Le récit de Cunningham est fondamentalement tourné vers l’introspection, centré sur la vie intérieure de ses personnages plutôt que le chaos extérieur de la pandémie. Cette emphase sur l’intériorité permet au roman Day de résonner de manière universelle, et de capturer les nuances des émotions et des expériences humaines. Le lecteur est invité à s’identifier à différents personnages, qui ont chacun presque assez d’espace dans le récit pour devenir le personnage principal. Le roman explore le désespoir, la nostalgie et l’espoir avec sensibilité et profondeur, nous invitant à une réflexion sur nos propres expériences de la perte et de la transformation. Vous êtes transporté dans l’intimité des personnages, découvrant leurs défis mais surtout, leurs expressions d’affection au quotidien, qu’elles soient romantiques, familiales ou platoniques. Que ce soit l’amour entre une mère et son enfant, entre frère et sœur, ou entre de vieux amis, la prose de Cunningham défie les étiquettes simples et révèle les nuances subtiles de ces affections, ce qui fait que n’importe qui peut s’y identifier.

Bien que Day fasse écho à des thèmes évoqués dans de précédentes œuvres de Cunningham, notamment son roman The Hours (Les heures en français) qui a remporté le prix Pulitzer et a plus tard été adapté dans un film primé aux Oscars, son roman se distingue avec une attention unique sur les moments spécifiques de la pandémie. Son portrait de la crise sanitaire de la COVID-19 en tant qu’événement agitateur plutôt que le point central de l’attention permet une analyse plus nuancée de ses effets sur les personnages. En installant son récit entre la période de normalité prépandémique et l’incertitude post-pandémie, Cunningham met en avant à quel point l’ère de la COVID-19 a altéré nos perceptions du temps et de l’identité. Le trajet des personnages à travers différentes étapes de leurs vies reflète des changements sociétaux plus généraux, mettant l’accent sur la manière profonde mais néanmoins souvent ignorée dont le temps modèle notre compréhension de nous-mêmes et du monde. La capacité de Cunningham à saisir les complexités du traumatisme personnel et collectif tout en sous-entendant le potentiel de la transformation et du renouveau fait de Day une œuvre percutante et faite pour durer.

Ce que j’apprécie le plus, c’est que Day n’est pas seulement un roman sur la pandémie. C’est une exploration intemporelle de comment faire face à des forces hors de notre contrôle, et de faire la paix avec les changements qu’elles amènent.
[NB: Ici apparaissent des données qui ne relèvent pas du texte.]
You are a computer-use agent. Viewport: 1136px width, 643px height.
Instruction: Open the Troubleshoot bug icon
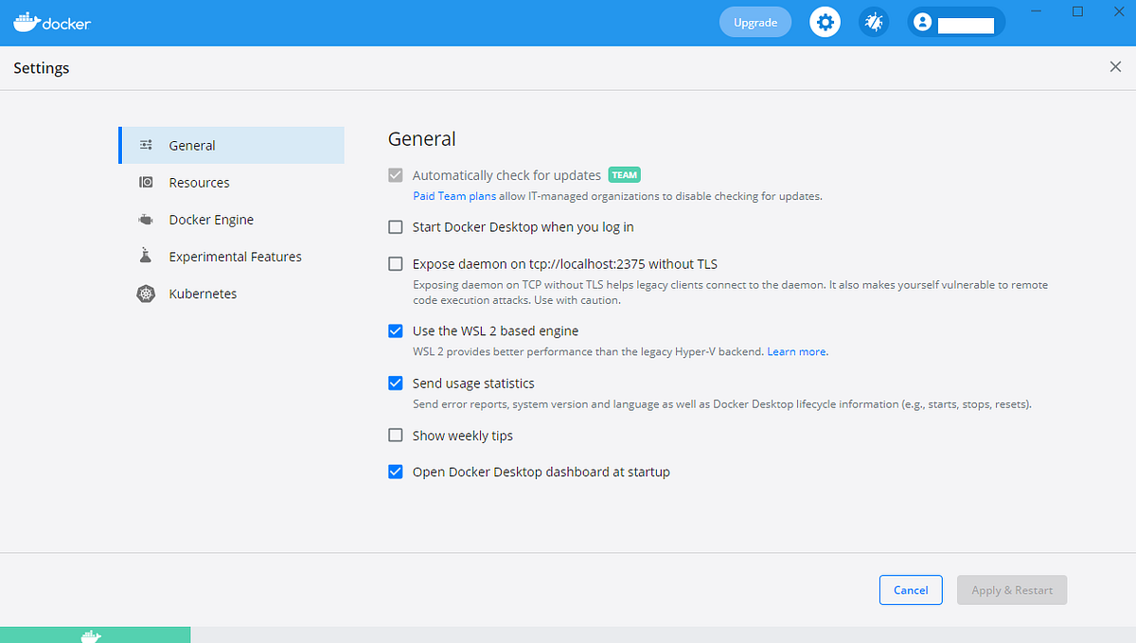[874, 21]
À travers ses personnages riches et sa narration contemplative, le roman offre une réflexion poignante sur la condition humaine. Que ce soient les pensées d’un personnage, les dialogues, leurs interactions ou l’environnement qu’ils habitent (comme les escaliers d’Isabel, par exemple), tout s’intègre dans le dépliement intentionnel de l’intrigue.

Il est compliqué d’en dire plus sans en dire trop (évitons les spoilers aujourd’hui), et  j’essaierai donc de résumer l’essence du roman. Day est une méditation sur la nature de l’existence, et sur la manière dont nous cherchons du sens face à des changements profonds. Il nous amène à réfléchir à notre réponse à la souffrance et à considérer la possibilité de croissance personnelle et de la rédemption. À travers son roman Day, Michael Cunningham nous démontre une fois de plus sa maîtrise de la langue et sa compréhension approfondie de l’expérience humaine, créant un roman qui continuera de vous marquer bien après l’avoir fermé. J’espère que cette recension aura éveillé votre curiosité, assez pour vous encourager à le lire, car je pense sincèrement qu’il mérite votre attention.
Day (en français, Un jour d’avril), un roman de Michael Cunningham, publié pour la première fois le 14 novembre 2023 aux éditions Random House.